En 1952, Arthur Miller, uno de los más destacados dramaturgos estadounidenses del siglo XX, presentó una de sus obras más importantes, Las brujas de Salem, también conocida como The Crucible (o El Crisol). La obra se escenificó por primera vez en Broadway al año siguiente, recibiendo el premio Tony. Ella recrea libremente los juicios de brujas en la comunidad de Salem, Massachusetts, en 1692. La fecha de publicación de la obra no es casual, estaba en pleno auge en esos años en los Estados Unidos la histeria macartista, con sus juicios públicos a toda persona creativa y pensante, entre los cuales se encontró el propio Miller, por supuesta exmilitancia o simpatía comunista. El clima de persecución ideológica, delaciones, chauvinismo fascistoide y paranoia generalizada propiciada desde el Estado, con listas negras y censura abierta, llevó a calificar este nefasto período como de “caza de brujas”.
Cuando Miller vuelve a este episodio de 260 años atrás, en los Estados Unidos antes de su independencia, es claro el paralelismo histórico, que está registrado en los documentos de la época. En esa oportunidad, luego de un juicio sumario producto de las acusaciones verbales de dos adolescentes, fueron condenadas a muerte 19 personas acusadas de brujería, catorce mujeres y cinco hombres, y se encarceló a muchos más. El número de acusados por brujería en estos juicios se calcula entre 200 y 300.
Los juicios y condenas por brujería eran frecuentes en los territorios ocupados por los colonos en la costa atlántica de Norteamérica, pero el caso de Salem se volvió el más emblemático por su alcance y la documentación del mismo. Los puritanos y fanáticos evangélicos que dominaban esas comarcas acusaban de brujería a cualquiera que saliera de los moldes y ortodoxia, en especial si eran mujeres y contravenían los que consideraban preceptos bíblicos sobre su rol en el hogar, subordinados a los patriarcas religiosos.

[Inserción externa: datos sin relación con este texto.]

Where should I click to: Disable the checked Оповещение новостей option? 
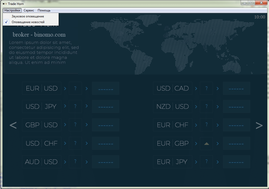point(28,22)
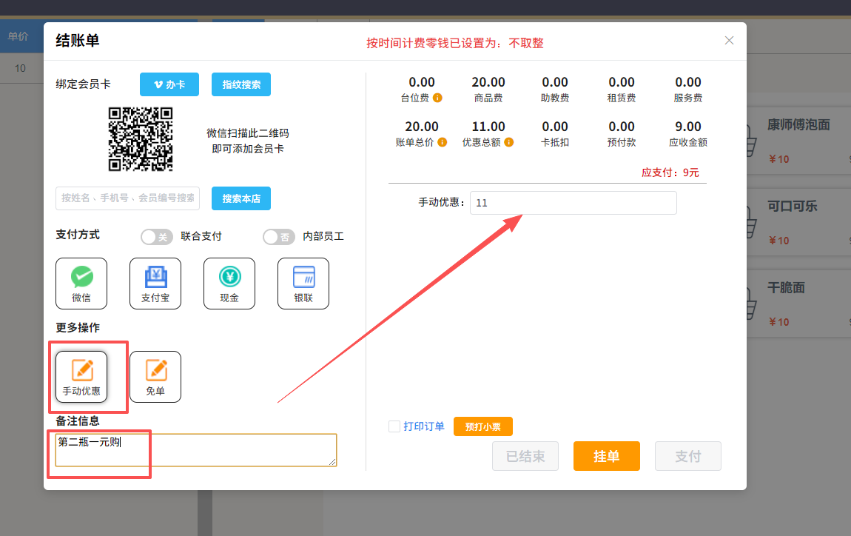This screenshot has height=536, width=851.
Task: Toggle the combined payment (联合支付) switch
Action: [x=157, y=237]
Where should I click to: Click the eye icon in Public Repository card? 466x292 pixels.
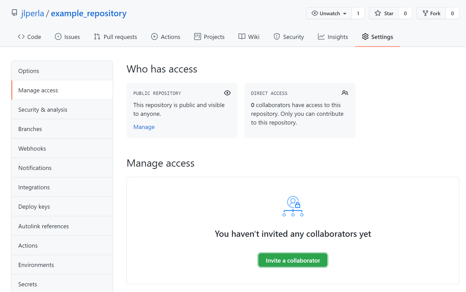pos(227,93)
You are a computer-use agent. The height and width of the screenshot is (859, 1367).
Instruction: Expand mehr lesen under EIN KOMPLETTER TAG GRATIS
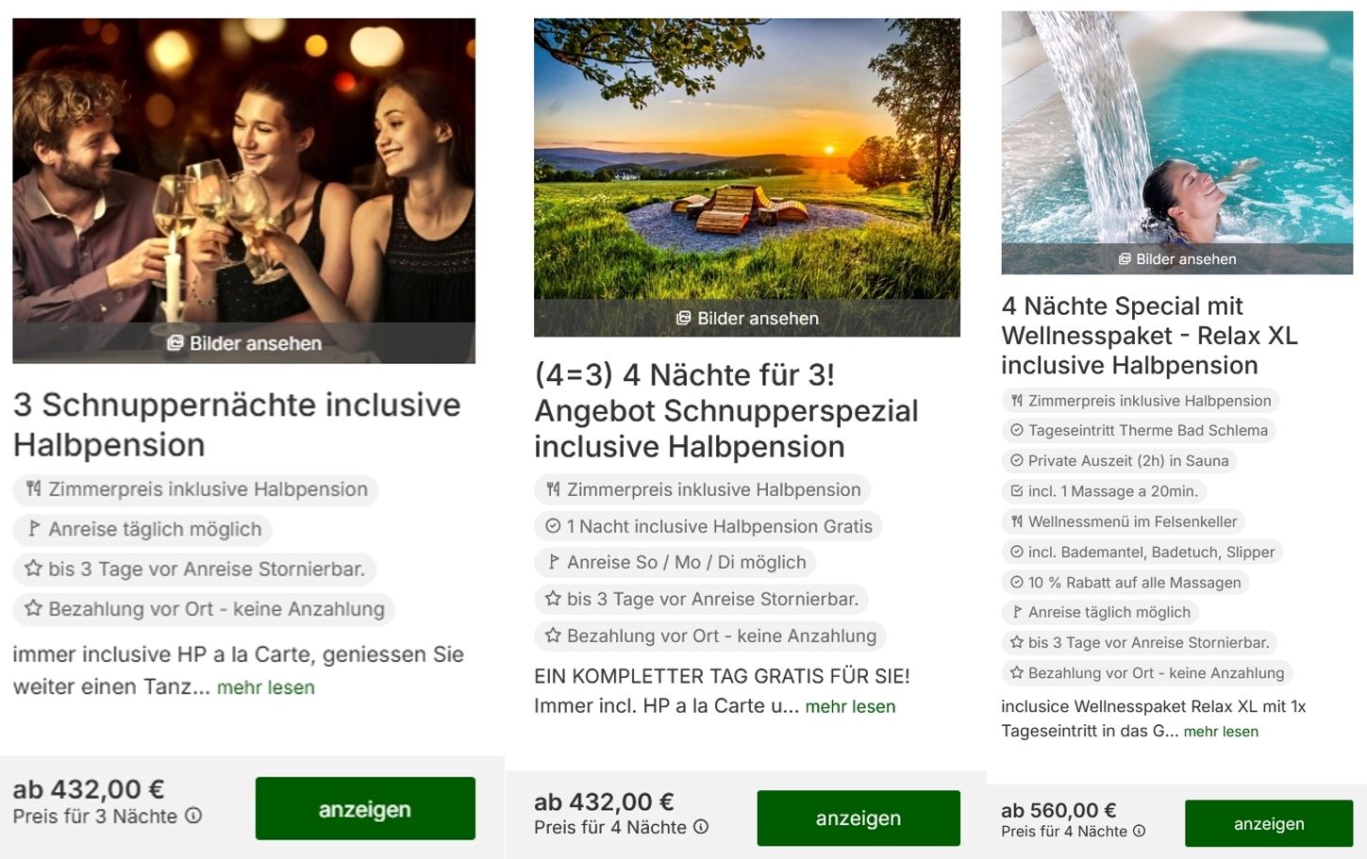point(850,707)
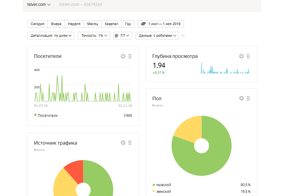Viewport: 281px width, 196px height.
Task: Open settings gear of Источник трафика widget
Action: 123,143
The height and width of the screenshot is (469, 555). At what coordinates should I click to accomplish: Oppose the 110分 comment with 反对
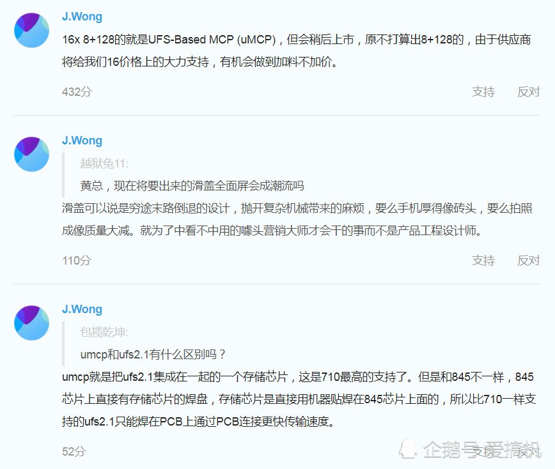(x=528, y=261)
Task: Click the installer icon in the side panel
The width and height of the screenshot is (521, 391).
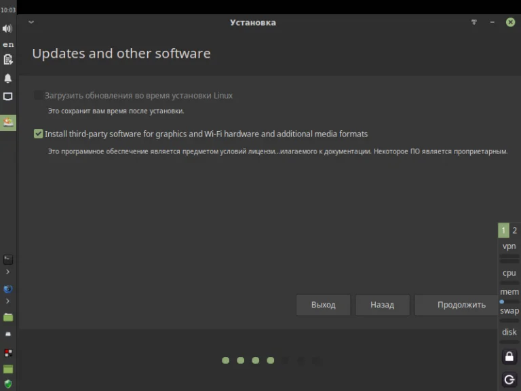Action: 7,123
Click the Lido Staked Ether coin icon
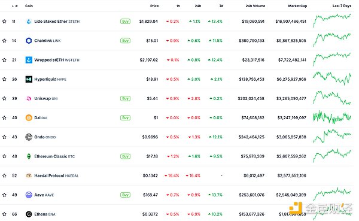 (29, 22)
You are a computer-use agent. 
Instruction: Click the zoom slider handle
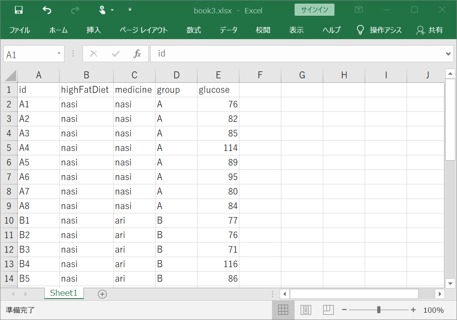(x=379, y=310)
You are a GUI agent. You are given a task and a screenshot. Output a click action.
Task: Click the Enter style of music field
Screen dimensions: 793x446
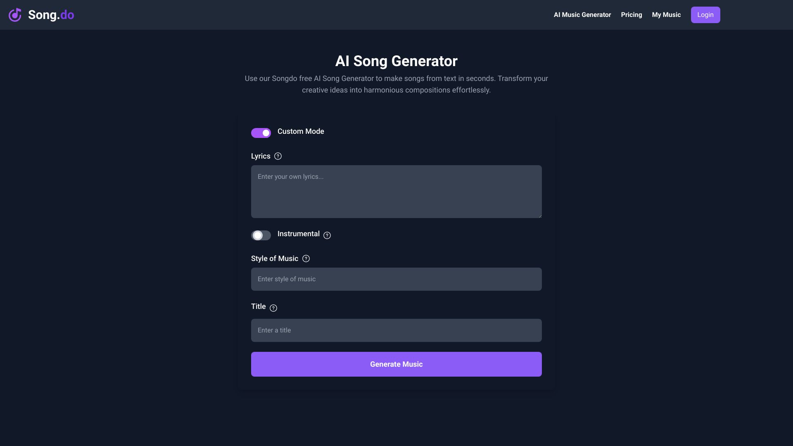[x=396, y=279]
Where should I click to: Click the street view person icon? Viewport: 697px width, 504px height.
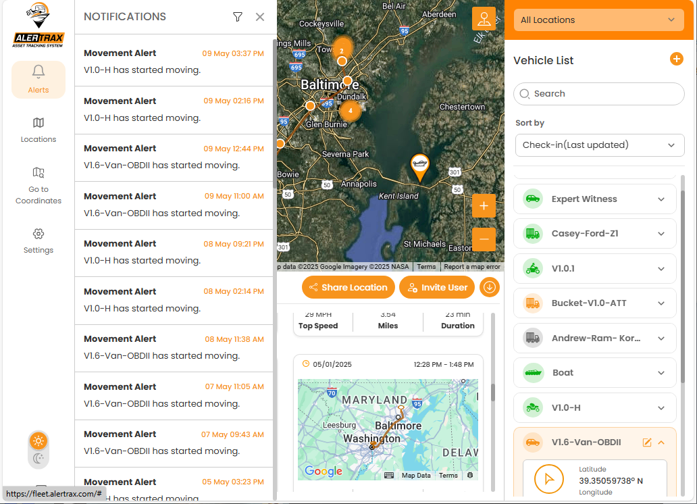[484, 19]
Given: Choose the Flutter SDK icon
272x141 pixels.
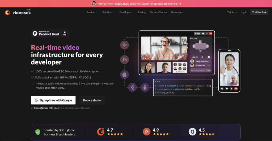Looking at the screenshot, I should pyautogui.click(x=132, y=87).
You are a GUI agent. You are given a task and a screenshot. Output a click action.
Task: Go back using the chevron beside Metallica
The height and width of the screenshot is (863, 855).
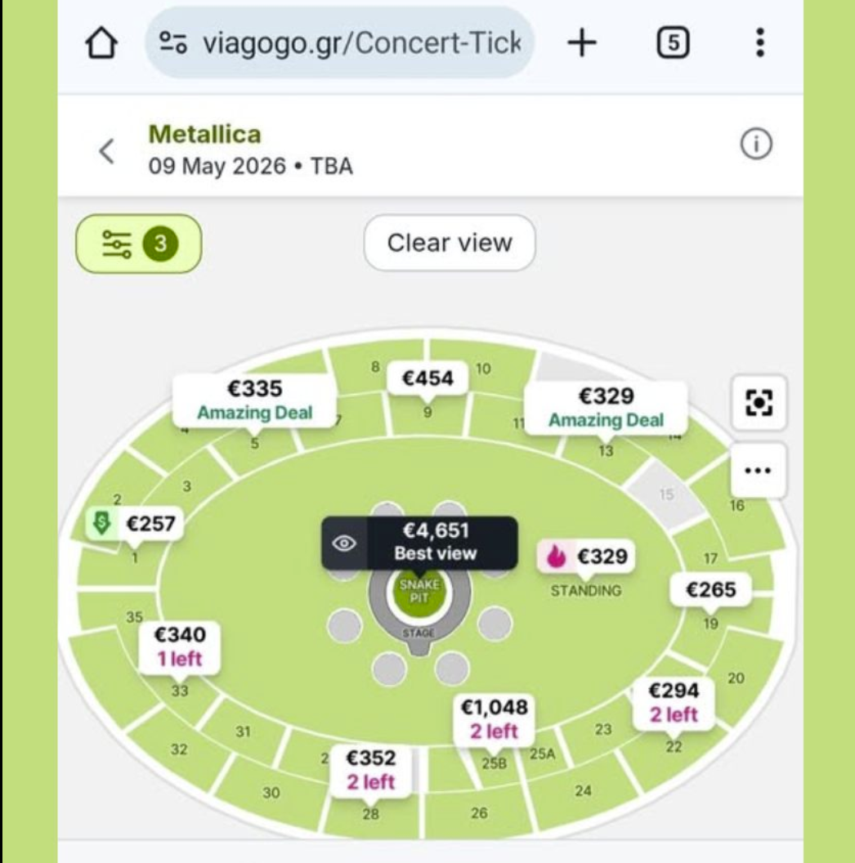click(107, 151)
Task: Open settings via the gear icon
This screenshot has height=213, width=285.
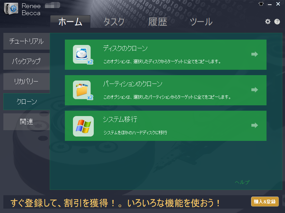Action: 268,21
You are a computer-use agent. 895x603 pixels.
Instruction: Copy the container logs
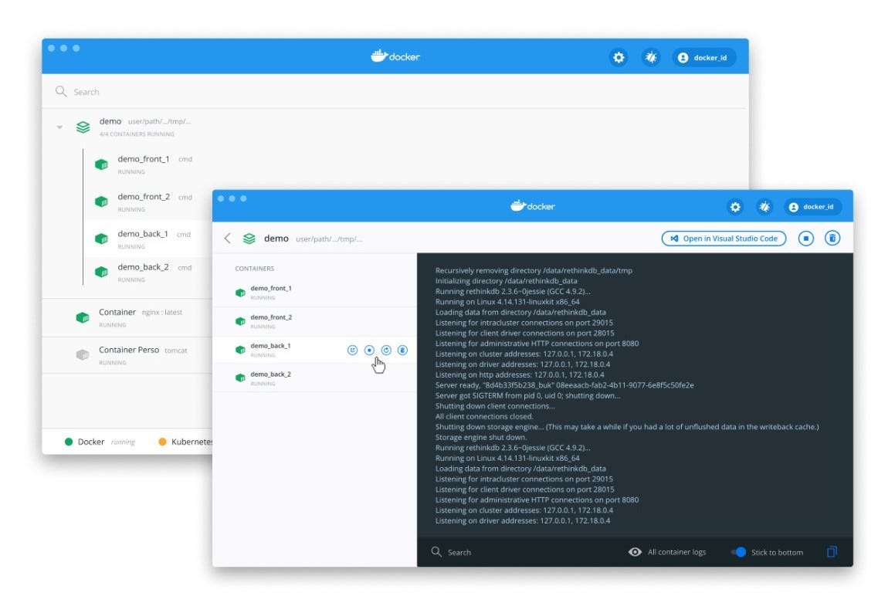pos(831,552)
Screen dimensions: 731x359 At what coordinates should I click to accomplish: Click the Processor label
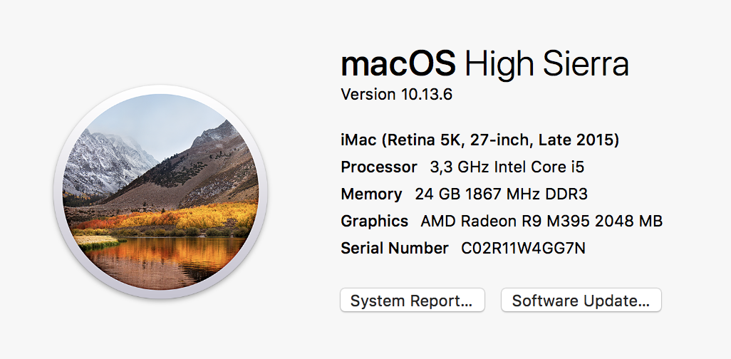point(379,167)
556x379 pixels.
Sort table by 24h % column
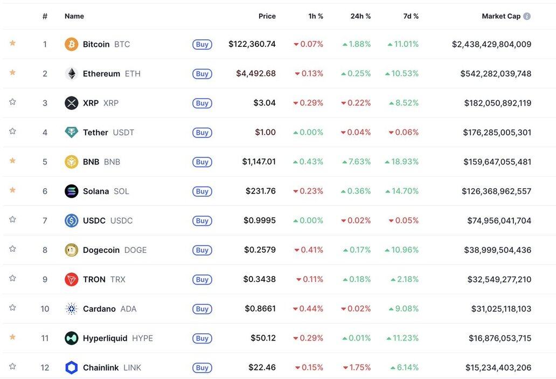pyautogui.click(x=360, y=16)
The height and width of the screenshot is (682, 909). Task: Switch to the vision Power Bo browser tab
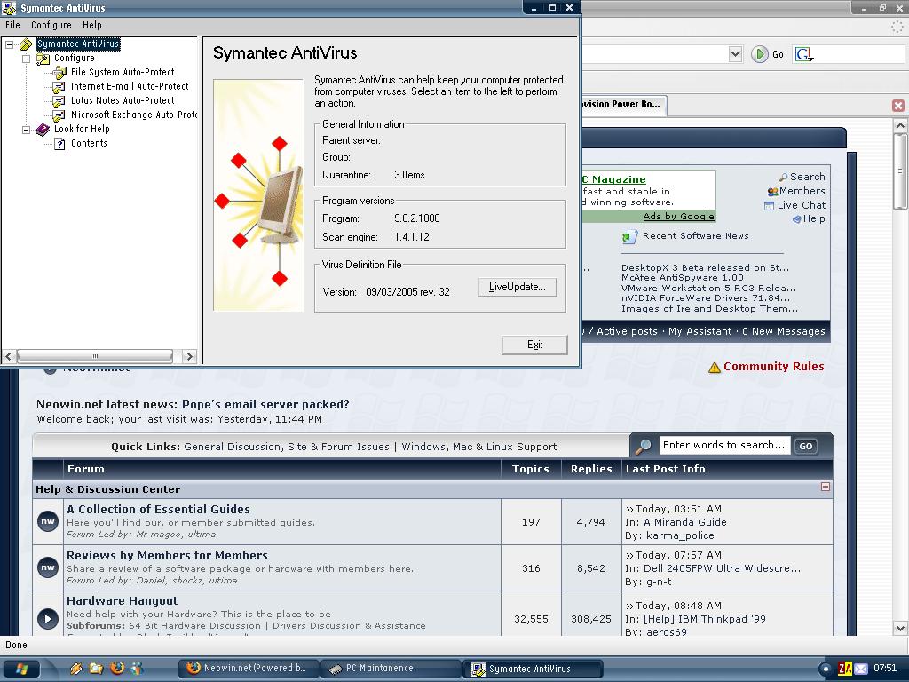tap(621, 104)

El clima de intolerancia se unía a las acusaciones personales, por lo que muchos pleitos de tierras, herencias y personalidad se resolvían por el fácil expediente de señalar a los enemigos como herejes y brujos.
En un ambiente exacerbado de fanatismo e intolerancia, los juicios devenían en verdaderos linchamientos públicos, similar a lo que sucedía con la inquisición en los predios católicos, sin tanta ritualidad institucionalizada. Se menciona alucinaciones y ataques de histeria en las cortes de parte de los acusadores y acusados, que hoy podrían tener una explicación neurológica y psiquiátrica, pero en aquellos tiempos, de escaso desarrollo científico y lejos de las metrópolis europeas, se atribuían a posesiones demoniacas.
La simbología era clara, los peligros de la persecución política y la intolerancia sobre las personas, y la gestación de un clima de sospechas y soplonaje a nivel de la sociedad que se presenta en estados totalitarios y otros que se presumen democráticos.
Rebecca Miller, cineasta e hija del dramaturgo, en un documental sobre su padre cuenta que este viajó a Salem cuando recién se iniciaban los juicios en el Congreso (y no estaba aun implicado) y que revisando las actas descubrió similitudes escalofriantes entre ambos procesos, como el premio a la delación, así sea falsa, y el miedo como elemento dominante en un poder teocrático y absoluto. Los únicos que logran salvarse, en lo moral, mas no en lo físico, son los que se niegan a plegarse a la histeria persecutoria.
Una historia que en estos tiempos de recrudecimiento de la intolerancia a nivel mundial, con grupos violentistas atacando la diversidad e inteligencia, sigue siendo terriblemente actual y peligrosa. Cambien lo de bruja por terruco, comunista, feminista, LGBTI o simplemente progresista, para ver cuan vigente es todavía la obra de Arthur Miller y sus repercusiones.